Но — шифруя отношение к событиям в письмах к родным и друзьям, Булгаков отвергает умолчание и лукавство в прямом обращении к властям. Темы, которые некогда счел необходимым затронуть Булгаков в письмах к Правительству и Сталину, — только сегодня начинают выговариваться вслух, входить в круг подлежащих общественному обсуждению. Говоря о собственных, глубоко личных писательских сложностях, Булгаков описывает климат страны. Сегодня мысли писателя воспринимаются с особым чувством и редкой остротой. То, о чем 60 лет назад думал писатель, — о всемирности человечества, о несомненной предпочтительности «Великой Эволюции» — революционным взрывам, о насущной необходимости свободы печати и противоестественности цензурного сдерживания вольных проявлений человеческой мысли, о том, что с глухим перекрытием государственных границ прививается «психология заключенного», — стало теперь достоянием общественной мысли. И в письмах к Правительству, и в письмах, направленных лицам частным, во многих печатных (либо письменных) документах Булгаков последовательно проявляется как писатель политический. Политический не в том плоском, суженном значении, которое имеет в виду лишь пишущего на политические темы, — а в том нормальном, широком понимании его, которое есть не что иное, как полноценное сознание зрелого человека, гражданина, естественно включенного в общественную жизнь.

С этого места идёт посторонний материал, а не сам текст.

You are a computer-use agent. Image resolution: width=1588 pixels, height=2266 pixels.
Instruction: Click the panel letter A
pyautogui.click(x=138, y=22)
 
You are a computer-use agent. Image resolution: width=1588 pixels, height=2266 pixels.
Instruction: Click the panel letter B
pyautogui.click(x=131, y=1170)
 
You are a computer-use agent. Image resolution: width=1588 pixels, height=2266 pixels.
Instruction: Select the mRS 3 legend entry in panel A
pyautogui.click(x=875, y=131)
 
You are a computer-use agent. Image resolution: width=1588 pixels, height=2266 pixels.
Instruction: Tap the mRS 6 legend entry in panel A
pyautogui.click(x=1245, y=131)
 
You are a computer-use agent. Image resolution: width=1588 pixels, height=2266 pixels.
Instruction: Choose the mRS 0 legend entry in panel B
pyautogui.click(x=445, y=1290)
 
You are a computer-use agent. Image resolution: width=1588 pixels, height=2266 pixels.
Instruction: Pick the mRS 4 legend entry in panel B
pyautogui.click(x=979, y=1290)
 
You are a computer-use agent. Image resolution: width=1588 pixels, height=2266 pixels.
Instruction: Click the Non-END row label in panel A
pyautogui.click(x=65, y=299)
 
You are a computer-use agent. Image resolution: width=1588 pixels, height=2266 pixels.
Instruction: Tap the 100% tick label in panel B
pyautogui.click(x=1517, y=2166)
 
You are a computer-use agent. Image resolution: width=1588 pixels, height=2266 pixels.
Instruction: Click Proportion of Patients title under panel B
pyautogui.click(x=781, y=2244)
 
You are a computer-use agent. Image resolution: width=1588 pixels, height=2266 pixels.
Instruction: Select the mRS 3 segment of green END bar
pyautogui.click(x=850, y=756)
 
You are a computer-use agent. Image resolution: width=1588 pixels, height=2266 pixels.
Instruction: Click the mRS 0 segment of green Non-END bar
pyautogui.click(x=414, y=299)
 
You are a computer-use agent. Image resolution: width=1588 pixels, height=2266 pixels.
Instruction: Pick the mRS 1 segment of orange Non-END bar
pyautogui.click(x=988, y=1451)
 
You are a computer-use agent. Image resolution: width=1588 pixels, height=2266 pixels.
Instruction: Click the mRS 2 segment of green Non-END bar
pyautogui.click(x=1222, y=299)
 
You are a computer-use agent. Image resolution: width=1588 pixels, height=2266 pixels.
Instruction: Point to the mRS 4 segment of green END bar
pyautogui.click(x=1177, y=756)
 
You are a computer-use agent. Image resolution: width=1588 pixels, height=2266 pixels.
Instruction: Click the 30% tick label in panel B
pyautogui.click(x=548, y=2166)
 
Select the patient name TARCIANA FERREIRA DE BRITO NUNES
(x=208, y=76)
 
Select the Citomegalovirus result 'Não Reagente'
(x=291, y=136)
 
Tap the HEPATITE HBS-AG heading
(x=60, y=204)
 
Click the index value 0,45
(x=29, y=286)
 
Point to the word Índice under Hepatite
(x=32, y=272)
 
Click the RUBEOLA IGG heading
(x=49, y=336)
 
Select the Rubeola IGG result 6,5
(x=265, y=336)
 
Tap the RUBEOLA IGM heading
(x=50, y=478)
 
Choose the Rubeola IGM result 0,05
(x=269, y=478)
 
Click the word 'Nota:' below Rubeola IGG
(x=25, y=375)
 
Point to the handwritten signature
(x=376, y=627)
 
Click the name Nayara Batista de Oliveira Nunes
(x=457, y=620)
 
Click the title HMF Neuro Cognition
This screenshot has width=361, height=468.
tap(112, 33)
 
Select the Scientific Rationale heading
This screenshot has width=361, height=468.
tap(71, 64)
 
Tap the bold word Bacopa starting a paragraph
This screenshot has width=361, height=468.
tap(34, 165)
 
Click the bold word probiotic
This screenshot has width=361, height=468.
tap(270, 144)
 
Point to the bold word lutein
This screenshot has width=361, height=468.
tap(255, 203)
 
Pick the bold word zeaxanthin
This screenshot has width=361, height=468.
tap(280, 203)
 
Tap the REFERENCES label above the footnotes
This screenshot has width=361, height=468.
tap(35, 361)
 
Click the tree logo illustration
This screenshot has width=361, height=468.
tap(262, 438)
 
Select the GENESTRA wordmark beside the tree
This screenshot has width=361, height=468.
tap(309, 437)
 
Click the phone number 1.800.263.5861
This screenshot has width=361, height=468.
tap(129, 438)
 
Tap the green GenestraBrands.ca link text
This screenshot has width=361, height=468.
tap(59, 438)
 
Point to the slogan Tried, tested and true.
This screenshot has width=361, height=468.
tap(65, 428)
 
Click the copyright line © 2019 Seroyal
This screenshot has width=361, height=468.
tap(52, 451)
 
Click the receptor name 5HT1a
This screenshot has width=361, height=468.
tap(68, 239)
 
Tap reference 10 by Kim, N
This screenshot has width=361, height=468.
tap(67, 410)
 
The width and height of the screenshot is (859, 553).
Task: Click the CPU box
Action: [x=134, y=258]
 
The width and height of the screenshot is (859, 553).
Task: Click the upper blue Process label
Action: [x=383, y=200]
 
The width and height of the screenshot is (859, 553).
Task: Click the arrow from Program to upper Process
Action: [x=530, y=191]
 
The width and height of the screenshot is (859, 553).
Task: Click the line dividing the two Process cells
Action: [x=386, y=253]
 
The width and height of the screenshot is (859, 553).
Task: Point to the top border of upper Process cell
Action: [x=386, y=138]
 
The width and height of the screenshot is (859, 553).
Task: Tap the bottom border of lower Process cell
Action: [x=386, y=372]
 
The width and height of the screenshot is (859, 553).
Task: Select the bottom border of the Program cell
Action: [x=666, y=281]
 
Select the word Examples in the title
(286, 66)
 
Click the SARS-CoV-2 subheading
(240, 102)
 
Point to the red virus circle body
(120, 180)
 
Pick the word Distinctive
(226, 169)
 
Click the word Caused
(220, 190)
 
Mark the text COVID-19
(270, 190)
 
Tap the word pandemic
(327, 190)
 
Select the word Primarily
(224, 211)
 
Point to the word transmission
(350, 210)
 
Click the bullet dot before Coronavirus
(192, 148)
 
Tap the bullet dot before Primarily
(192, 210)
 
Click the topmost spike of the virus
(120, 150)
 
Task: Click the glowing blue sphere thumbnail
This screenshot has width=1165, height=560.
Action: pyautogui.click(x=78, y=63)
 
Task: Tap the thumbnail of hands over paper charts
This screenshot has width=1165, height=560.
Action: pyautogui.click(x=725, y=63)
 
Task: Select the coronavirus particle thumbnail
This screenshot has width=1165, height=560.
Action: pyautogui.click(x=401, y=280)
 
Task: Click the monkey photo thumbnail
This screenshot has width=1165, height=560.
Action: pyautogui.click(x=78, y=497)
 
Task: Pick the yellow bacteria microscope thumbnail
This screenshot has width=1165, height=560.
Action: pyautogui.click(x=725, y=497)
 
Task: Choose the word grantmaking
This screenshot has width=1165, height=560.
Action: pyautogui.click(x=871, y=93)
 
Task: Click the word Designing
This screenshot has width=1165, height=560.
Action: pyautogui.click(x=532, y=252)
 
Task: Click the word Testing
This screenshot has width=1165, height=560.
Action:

С каждым адресатом у писателя — свои отношения, что понятно и не требует специальных объяснений. Одни интонации слышны в письмах к Вересаеву, старшему коллеге, другие — доносятся со страниц писем к младшему брату, третьи — в посланиях другу или жене. А о Горьком Булгаков намерен говорить «при свете звезд», то есть перед лицом вечности, — несмотря на какие-то недомолвки, огорчения и недосказанности. Хотя с годами, с убегающим временем и нарастающим ощущением зрелости — во всех без исключения письмах интонации меняются. Вот и спор с Вересаевым из-за того, как нужно писать пьесу — и как писать ее нельзя, уже разговор не младшего литератора со старшим, а, напротив, профессионала, полностью уверенного в правоте своих соображений, — с новичком в драматургическом деле. А в посланиях к П. С. Попову с годами обязательное «Вы» и сравнительно сдержанное обращение «Павел Сергеевич» сменяются на «милого Патю».